Taiwán está intensificando la presión sobre empresas tecnológicas con propiedad china ocultada que operan en su territorio, como parte de una estrategia para proteger su robusta industria de semiconductores. El enfoque de las autoridades subraya la importancia de la transparencia y la seguridad económica en un entorno geopolítico cada vez más complejo.
Según informes de la Oficina de Investigación de la Fiscalía de Justicia (MJIB), desde 2020 se han investigado 166 casos relacionados con indicios de propiedad china oculta, con 36 condenas, de las cuales 33 estuvieron vinculadas a investigación, desarrollo o diseño de semiconductores. Aunque la ley taiwanesa no prohíbe operar a empresas de origen chino en la isla, sí exige aprobación gubernamental bajo la Ley de Contactos Continentales. El ocultamiento de propiedad china ha sido utilizado como una táctica para eludir dichas restricciones, lo que ha llevado a un escrutinio más estricto por parte de las autoridades.
Empresas chinas apuntadas por operar ilegalmente en Taiwán
Un informe de Rest of World señala que muchas firmas chinas involucradas en estas investigaciones establecieron compañías pantalla en terceros países o registraron sus negocios con nacionales no chinos, para presentarse como entidades taiwanesas o, en general, como entidades no chinas. Este contexto se desarrolla en medio de una geopolítica tensa: China impulsa una mayor autosuficiencia en semiconductores ante restricciones estadounidenses y, paralelamente, se ha reportado una captación de ingenieros taiwaneses a salarios significativamente más altos que la media local.
Taiwán concentra más del 60% de la producción global de semiconductores y fabrica aproximadamente nueve de cada diez de los procesadores más avanzados del mundo. Por ello, la presunta captación de talento taiwanés por parte de empresas chinas es especialmente relevante. Según la MJIB, el objetivo de estas captaciones es fortalecer capacidades críticas en un sector estratégico para la economía y la seguridad tecnológica de Taiwán.
En un conjunto de casos relacionado, la MJIB también ha investigado 67 expedientes en los que se sospechaba de robo de secretos comerciales taiwaneses. Entre las empresas mencionadas en los informes figuran nombres conocidos tanto en el mercado chino como en el escenario global, entre ellos Xiaomi, OnePlus, Oppo y la Corporación de Fabricación de Semiconductores de China (SMIC).

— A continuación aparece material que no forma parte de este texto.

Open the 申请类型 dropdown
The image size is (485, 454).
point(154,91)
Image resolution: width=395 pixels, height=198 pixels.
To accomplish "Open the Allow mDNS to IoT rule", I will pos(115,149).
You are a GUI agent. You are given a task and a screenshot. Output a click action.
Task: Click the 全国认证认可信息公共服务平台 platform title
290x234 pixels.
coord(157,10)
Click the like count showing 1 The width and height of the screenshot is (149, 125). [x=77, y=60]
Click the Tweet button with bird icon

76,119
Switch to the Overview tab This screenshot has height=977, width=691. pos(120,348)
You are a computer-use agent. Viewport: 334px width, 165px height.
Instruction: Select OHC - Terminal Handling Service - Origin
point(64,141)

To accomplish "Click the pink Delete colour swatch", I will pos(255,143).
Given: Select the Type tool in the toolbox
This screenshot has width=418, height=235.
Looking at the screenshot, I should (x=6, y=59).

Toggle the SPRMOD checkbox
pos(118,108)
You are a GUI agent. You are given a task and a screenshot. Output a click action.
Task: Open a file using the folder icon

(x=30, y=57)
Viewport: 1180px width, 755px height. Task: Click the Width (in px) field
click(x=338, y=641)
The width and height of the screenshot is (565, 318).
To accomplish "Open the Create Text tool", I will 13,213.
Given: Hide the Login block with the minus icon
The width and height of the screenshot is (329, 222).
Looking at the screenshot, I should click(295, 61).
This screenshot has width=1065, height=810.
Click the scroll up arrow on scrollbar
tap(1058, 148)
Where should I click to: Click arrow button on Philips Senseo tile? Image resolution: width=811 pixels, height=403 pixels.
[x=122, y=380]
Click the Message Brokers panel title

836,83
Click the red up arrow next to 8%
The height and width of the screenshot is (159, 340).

Las sanciones reportadas abarcan multas que oscilan entre aproximadamente 3.800 y 800.000 USD, así como penas de hasta tres años de prisión. Estas cifras reflejan la seriedad con la que Taiwán aborda las vulnerabilidades en su ecosistema de alta tecnología y refuerzan la necesidad de marcos regulatorios claros para salvaguardar la propiedad intelectual y la competitividad de la industria local.